Há milhares de anos Satanás deseja realizar seu tríplice objetivo original: ser Deus, governar a terra e ser adorado por toda a humanidade. Mas, para que isso aconteça, o mundo precisa ser fundamentalmente mudado. Satanás deve remodelá-lo e recriá-lo à sua própria imagem. Isso requer quatro elementos essenciais em sua estratégia: (1) reformar os governos das nações; (2) enganar o coração da humanidade; (3) preparar e posicionar seu homem do pecado; e (4) remover a influência da igreja.

Cada um desses quatro pilares proféticos é baseado em uma crise. Vamos examinar o que as Escrituras dizem sobre como cada um deles será cumprido e quais pistas contemporâneas indicam que eles estão atualmente em formação.

Reformar e realinhar os governos das nações

Os capítulos 2 e 7 de Daniel falam de um Império Romano revivido (também refletido em Apocalipse 13 e 17).
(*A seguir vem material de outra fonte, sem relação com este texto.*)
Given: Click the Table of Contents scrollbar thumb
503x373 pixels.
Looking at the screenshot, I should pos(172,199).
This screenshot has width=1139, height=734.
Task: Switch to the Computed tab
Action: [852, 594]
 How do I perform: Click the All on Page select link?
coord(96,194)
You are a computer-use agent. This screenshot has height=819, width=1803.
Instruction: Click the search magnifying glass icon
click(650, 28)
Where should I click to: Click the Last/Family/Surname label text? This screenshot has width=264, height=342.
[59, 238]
Essa aliança de dez reis provavelmente será representativa das nações europeias e ocidentais mais poderosas nos últimos dias. Tenha em mente que reinos e países podem ser paralisados em questão de semanas ou meses devido a guerras, colapso econômico, exércitos invasores ou por meio de juízos divinos.
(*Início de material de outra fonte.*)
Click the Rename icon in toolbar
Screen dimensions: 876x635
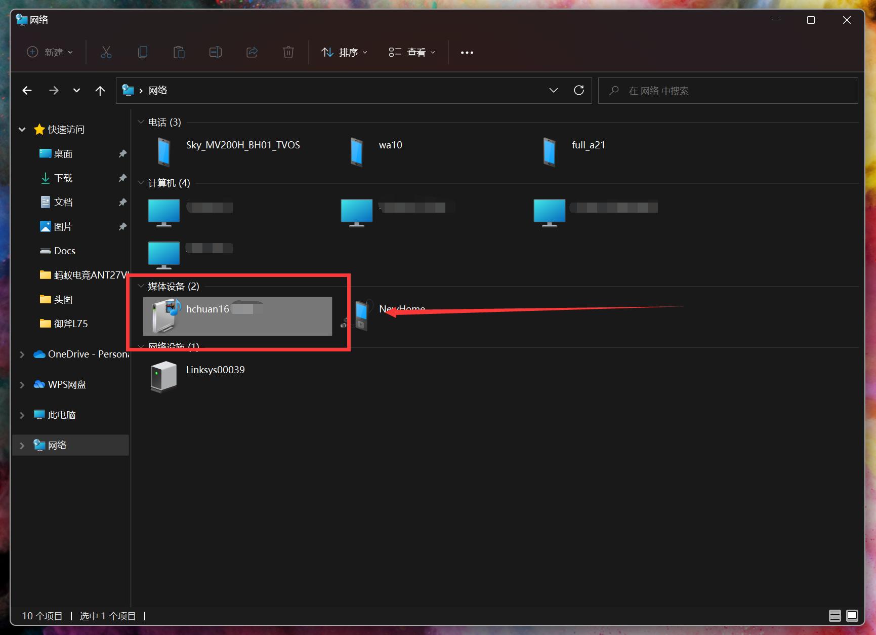(216, 52)
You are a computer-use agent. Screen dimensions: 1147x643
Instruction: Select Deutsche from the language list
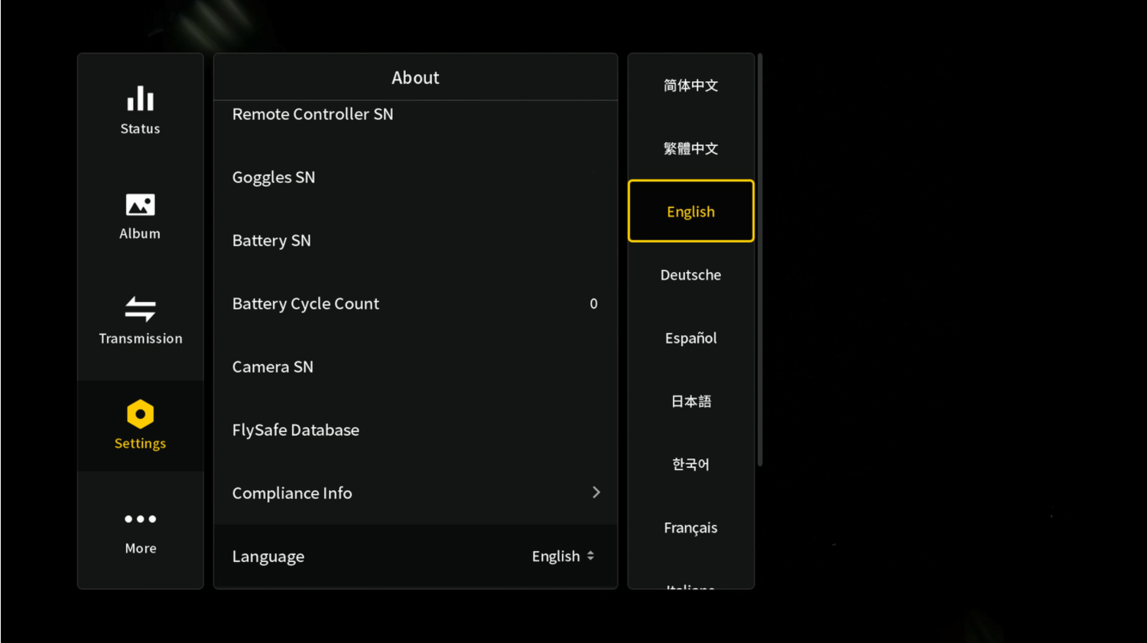point(690,274)
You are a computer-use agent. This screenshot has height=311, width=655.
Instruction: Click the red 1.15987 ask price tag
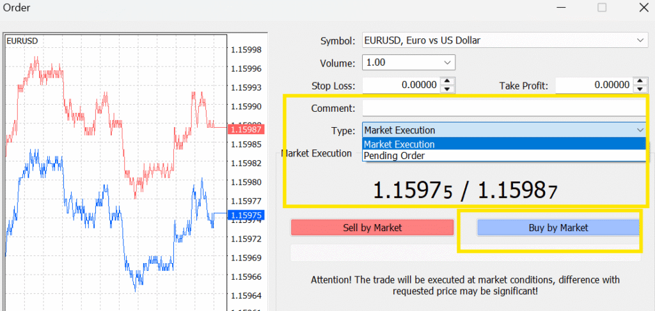pos(246,130)
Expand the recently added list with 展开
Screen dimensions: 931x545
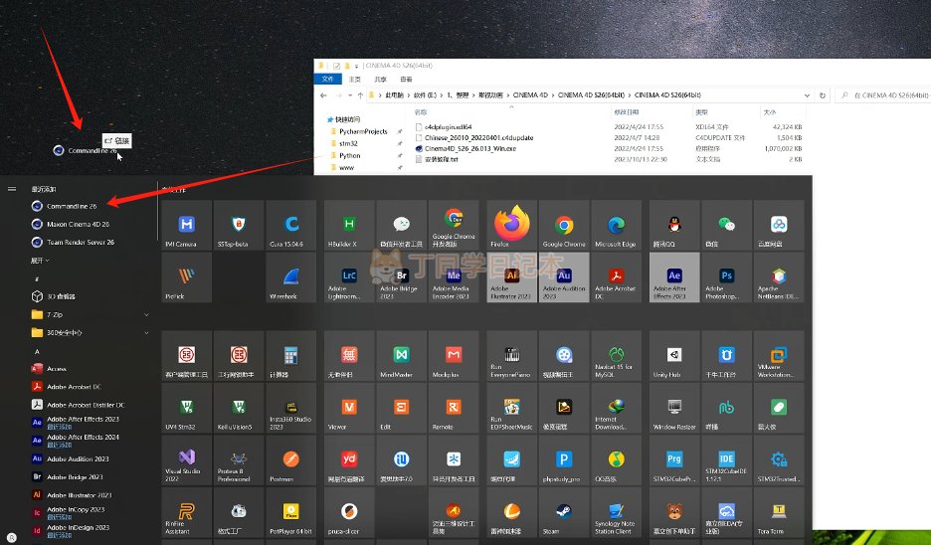pyautogui.click(x=42, y=260)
As Escrituras não especificam quem serão esses dez reis, nem como serão seus reinos. Presumivelmente, eles incluirão nações existentes, alianças/conglomerados de governos pré-existentes ou mesmo alianças multinacionais recém-formadas. Um rei pode representar muitas nações. É até possível que a atual União Europeia seja representada como um reino por seu presidente. Mais uma vez, as Escrituras não preenchem os espaços em branco para nós nesse caso.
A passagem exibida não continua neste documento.